DOCUMENT SECTION:

== == ==

The third week after surgery, the patient returned to his home country; fever appeared along with alteration of his general condition, sepsis and hyperleucocytosis (white cell count = 20 000/mm3). The following investigations were made in Floreasca Emergency Hospital: barium passage, through which we discovered a leakage of the abdominal esophagus (see fig.3) and computer tomography which suggested a subphrenic abscess situated between the gastric curve and visceral face of the hepatic left lobe (fig.4).
Fig. 3.
Rx – G-D: the leakage of the abdominal esophagus;
Fig. 4.
CT – collection with air-fluid level on the little gastric curve
The surgeon was contacted by phone and he confirmed an intraoperative lesion of the gastric fornix during the laparoscopy dissection, sutured after conversion; there were no other lesions. Therefore, the esophageal leakage, with its subsequent subphrenic abscess had no apparent aetiology.
In our clinic we practiced an esophageal-gastrofibroscopy in the surgery room, just before the surgical intervention, with the intubated patient, which confirmed an esophageal leakage at 36 cm away from the dental arcade, with a diameter of 6-8 mm, through which pus flowed spontaneously and at extrinsic compression of the abdomen (fig.5).
Fig. 5.
esophago-gastrofibroscopy: esophageal leakage at 36 cm from the dental arcade;
Surgery continued the same day. A large subphrenic abscess was evacuated (approx. 300ml of creamy pus with bad smell); methylene blue was introduced through the Faucher esogastric tube, with the substance appearing in the cavity of the abscess. As the esophageal wall was infiltrated, inappropriate for a digestive anastomosis, proximity drainage of the esophageal leakage and temporary “à minima” feeding jejunostomy was performed, with a view to exclude the esophagus from the digestive circuit. After surgery, Imipenem (Tienam) 4g/day and Vancomicyne 2g/day were administered; cultures of pus, made afterwards at “Matei Balş” Infectious Diseases Institute, found Acinetobacter and Peptostreptococcus, germs with sensitivity to the antibiotherapy already initiated.
After surgery, the outlook was simple. Oral feeding was stopped; feeding through the jejunostomy tube was initiated very early, starting with the 2nd day, with Nutren and Freshubin. The control barium passage, with hydro soluble radio opaque substance, done in the 8th day after surgery, showed a normal esophageal passage, without any leaks (fig.6). The patient was discharged in the 11th day 11 days after the surgery. A new radiology control examination made on the 14th day confirmed the healing of the leakage. Thereafter, oral feeding was introduced again; after another 7 days the jejunostomy tube was pulled out
Fig. 6.

== == ==

WHAT YOU HAVE TO DO:
In the case excerpt above, at what distance from the dental arcade did the esophago-gastrofibroscopy find the esophageal leakage, and how wide was it? Please answer in one sentence.

Collected data entries:
== == ==

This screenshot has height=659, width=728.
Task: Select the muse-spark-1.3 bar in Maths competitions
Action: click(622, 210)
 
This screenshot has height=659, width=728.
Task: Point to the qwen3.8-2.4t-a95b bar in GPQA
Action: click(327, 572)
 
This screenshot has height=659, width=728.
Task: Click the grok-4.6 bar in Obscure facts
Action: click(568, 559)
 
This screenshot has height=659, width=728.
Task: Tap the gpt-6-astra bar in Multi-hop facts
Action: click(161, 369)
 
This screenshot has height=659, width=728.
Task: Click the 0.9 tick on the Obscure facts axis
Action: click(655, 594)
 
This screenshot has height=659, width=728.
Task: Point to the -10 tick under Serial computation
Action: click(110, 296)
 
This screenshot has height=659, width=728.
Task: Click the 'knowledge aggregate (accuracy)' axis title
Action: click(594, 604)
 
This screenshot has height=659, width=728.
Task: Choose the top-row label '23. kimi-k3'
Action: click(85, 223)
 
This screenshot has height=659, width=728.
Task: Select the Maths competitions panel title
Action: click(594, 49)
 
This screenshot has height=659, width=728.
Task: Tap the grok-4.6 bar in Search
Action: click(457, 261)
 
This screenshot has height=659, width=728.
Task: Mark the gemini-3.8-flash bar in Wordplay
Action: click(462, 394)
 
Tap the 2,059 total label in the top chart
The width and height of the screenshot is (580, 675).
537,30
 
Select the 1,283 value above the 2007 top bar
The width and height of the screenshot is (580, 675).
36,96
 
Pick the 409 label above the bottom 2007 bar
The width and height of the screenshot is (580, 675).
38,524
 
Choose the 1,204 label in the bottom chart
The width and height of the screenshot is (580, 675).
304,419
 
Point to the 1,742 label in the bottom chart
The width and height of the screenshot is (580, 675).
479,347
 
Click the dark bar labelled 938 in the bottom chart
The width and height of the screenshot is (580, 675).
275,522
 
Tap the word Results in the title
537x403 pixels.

== == ==

ANSWER BOX:
The leakage was 36 cm from the dental arcade and 6-8 mm in diameter.